I remember, not so long ago, when I used to look forward to my vacation time from work in order to "live," whether at home or travelling abroad.
"But you don't need to be on vacation to free your mind of its habitual caught-in-responsibility, self-absorbed, stress-filled state. What you do need is the mental habit of paying attention, carefully and completely, to what's happening right now. Experiencing the present moment without reminiscences, comparisons, evaluations, and judgements, you can't be disappointed. Without the mind loop that says 'I didn't like this last time' or 'He looks like my brother, who ignores me' or 'This will probably be boring,' every moment is interesting. When you're completely absorbed in right now, you forget to worry. Your mind is free — free to be curious, to be amazed (life is quite amazing), to enjoy, to love," writer Sylvia Boorstein said in an article on oprah.com. "...On your next coffee break—really take a break and just have coffee. That's all. Don't phone. Don't e-mail. Don't visit anyone. Just taste the coffee. Look around. See your surroundings as if for the first time," she advised, and I can totally see where she is going with this.

_ _ _

Directive A ::
Rewrite the entries that follow the passage, changing "icon" to "button" everywhere it appears and leaving everything else as is. Omit the pictures from your answer.

_ _ _

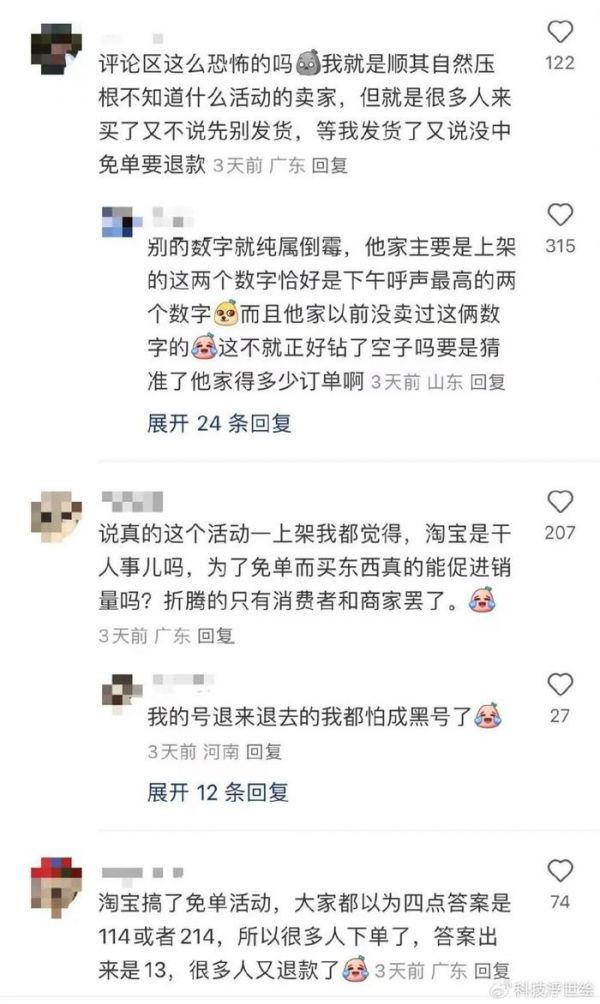Open blurred username above 说真的这个活动 comment

click(x=132, y=501)
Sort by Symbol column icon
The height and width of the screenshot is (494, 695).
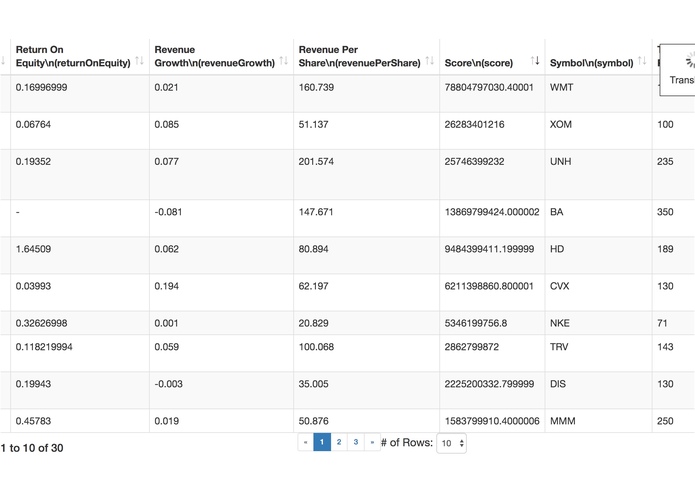click(x=642, y=61)
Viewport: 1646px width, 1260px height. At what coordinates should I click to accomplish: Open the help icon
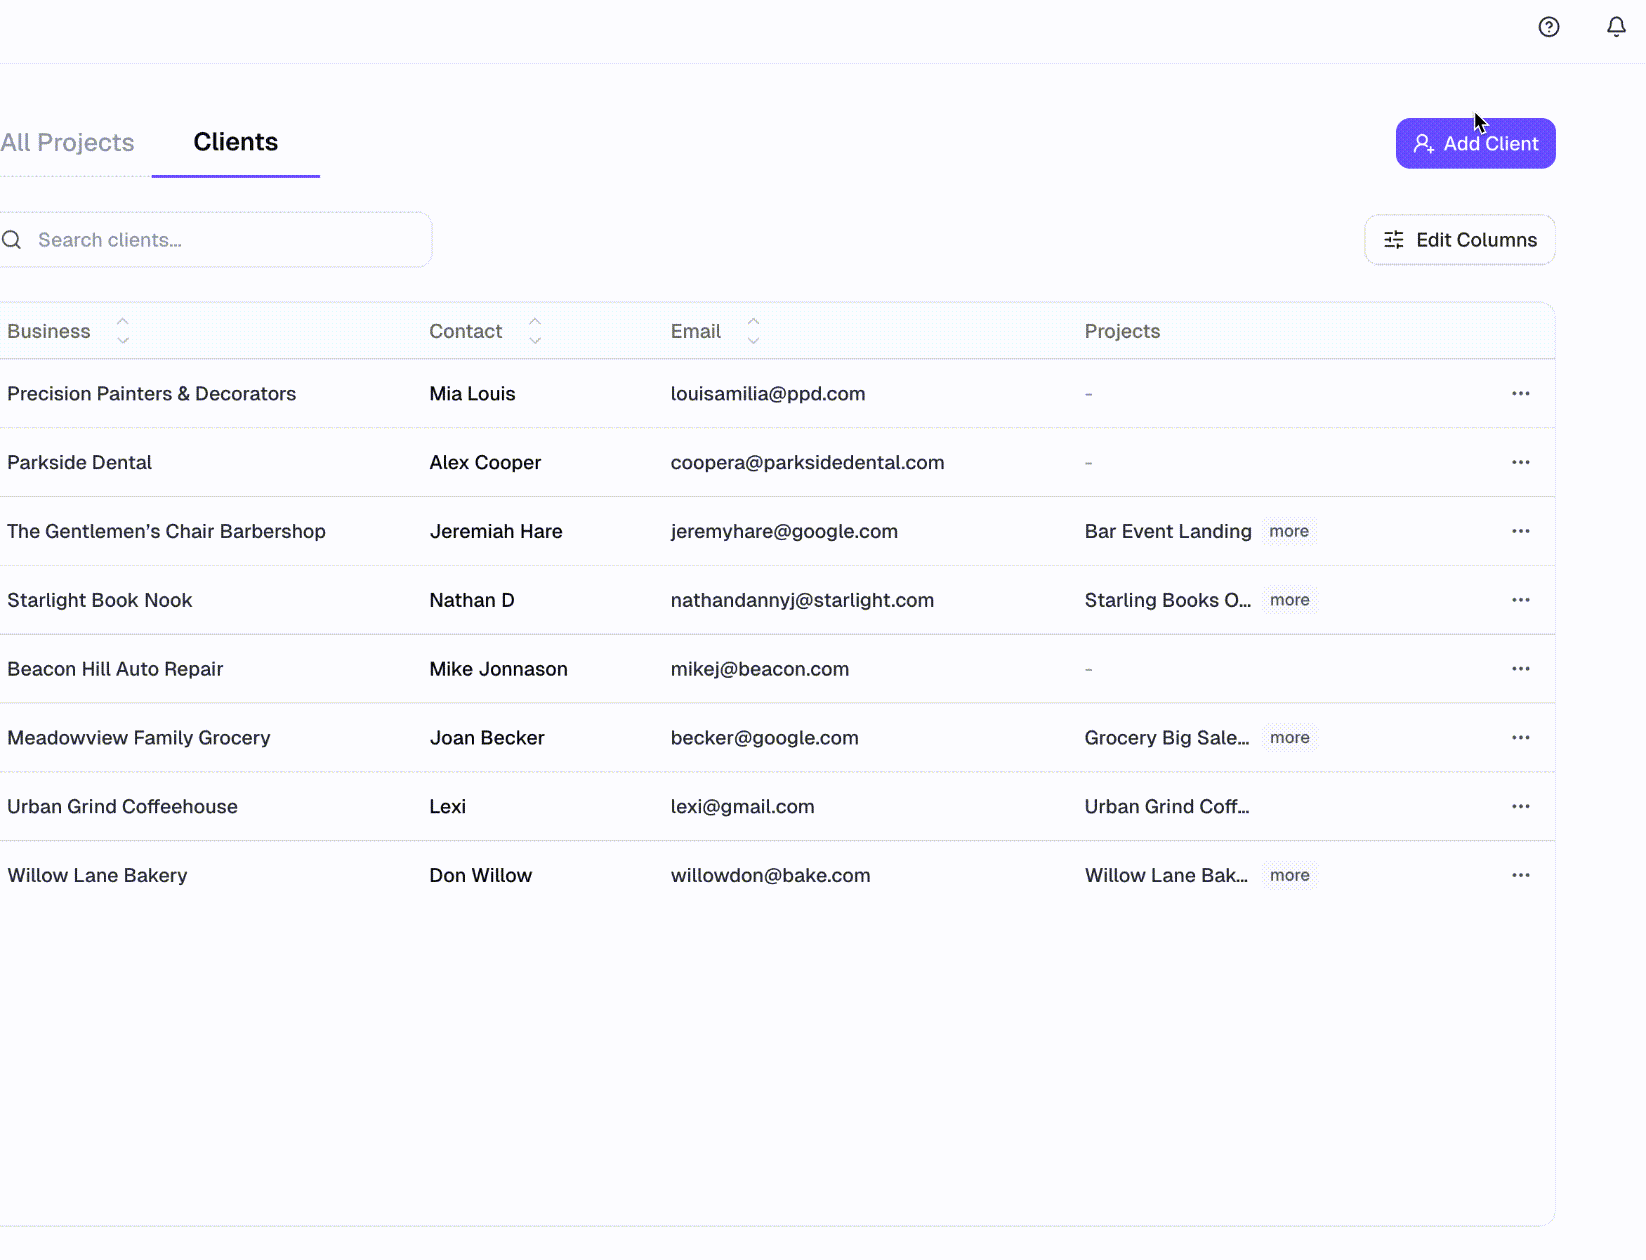coord(1549,27)
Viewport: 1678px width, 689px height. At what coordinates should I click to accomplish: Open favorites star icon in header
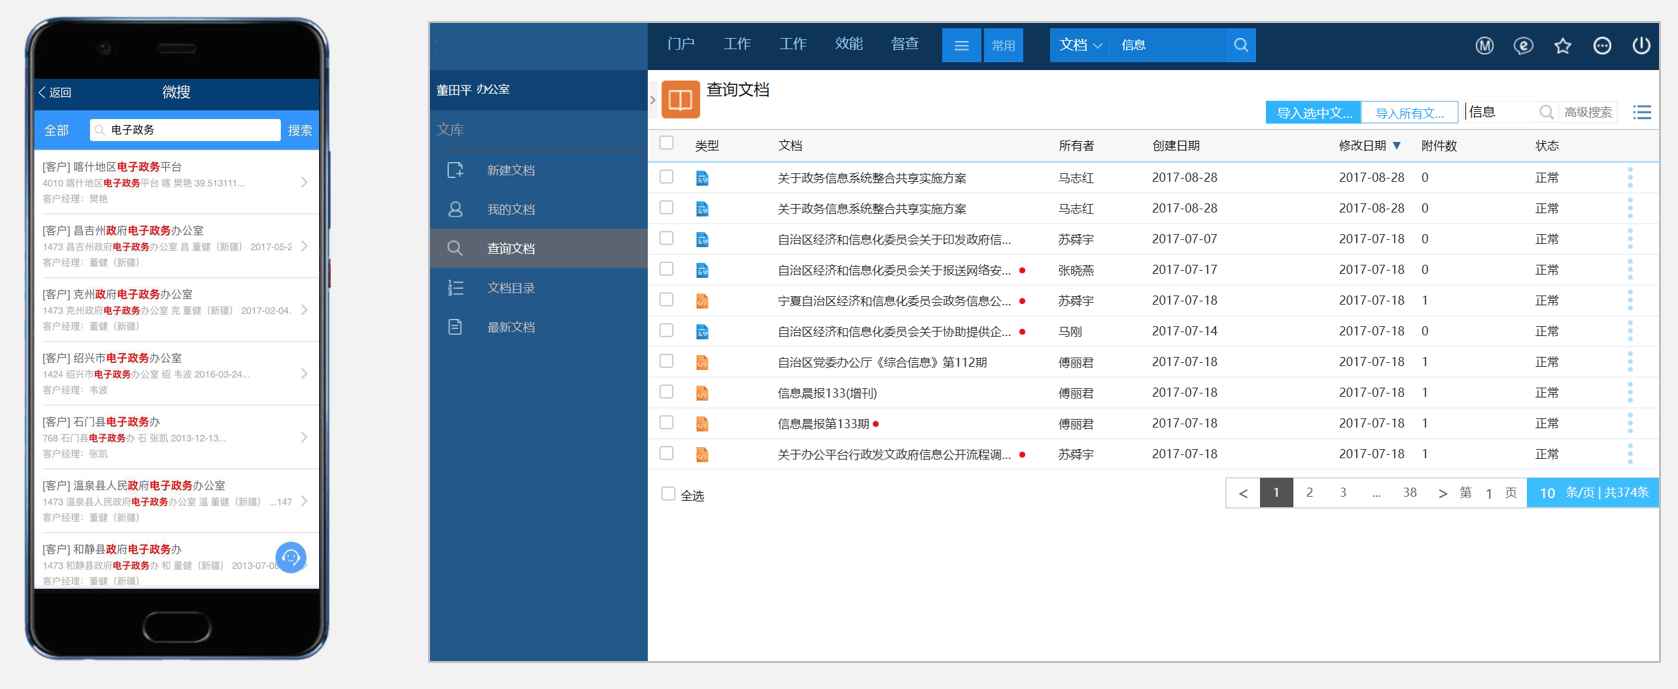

_ _ _

Directive B ::
Reproduce the passage about vacations and paying attention to the present moment word for word, from start to finish.

Complete output A ::
Open blurred username above 说真的这个活动 comment

click(x=132, y=501)
Sort by Symbol column button
The height and width of the screenshot is (494, 695).
click(x=642, y=61)
Viewport: 1646px width, 1260px height. At what coordinates should I click to accomplish: Open the help button
coord(1549,27)
Viewport: 1678px width, 689px height. At what coordinates should I click to accomplish: Open favorites star button in header

Complete output B ::
I remember, not so long ago, when I used to look forward to my vacation time from work in order to "live," whether at home or travelling abroad.
"But you don't need to be on vacation to free your mind of its habitual caught-in-responsibility, self-absorbed, stress-filled state. What you do need is the mental habit of paying attention, carefully and completely, to what's happening right now. Experiencing the present moment without reminiscences, comparisons, evaluations, and judgements, you can't be disappointed. Without the mind loop that says 'I didn't like this last time' or 'He looks like my brother, who ignores me' or 'This will probably be boring,' every moment is interesting. When you're completely absorbed in right now, you forget to worry. Your mind is free — free to be curious, to be amazed (life is quite amazing), to enjoy, to love," writer Sylvia Boorstein said in an article on oprah.com. "...On your next coffee break—really take a break and just have coffee. That's all. Don't phone. Don't e-mail. Don't visit anyone. Just taste the coffee. Look around. See your surroundings as if for the first time," she advised, and I can totally see where she is going with this.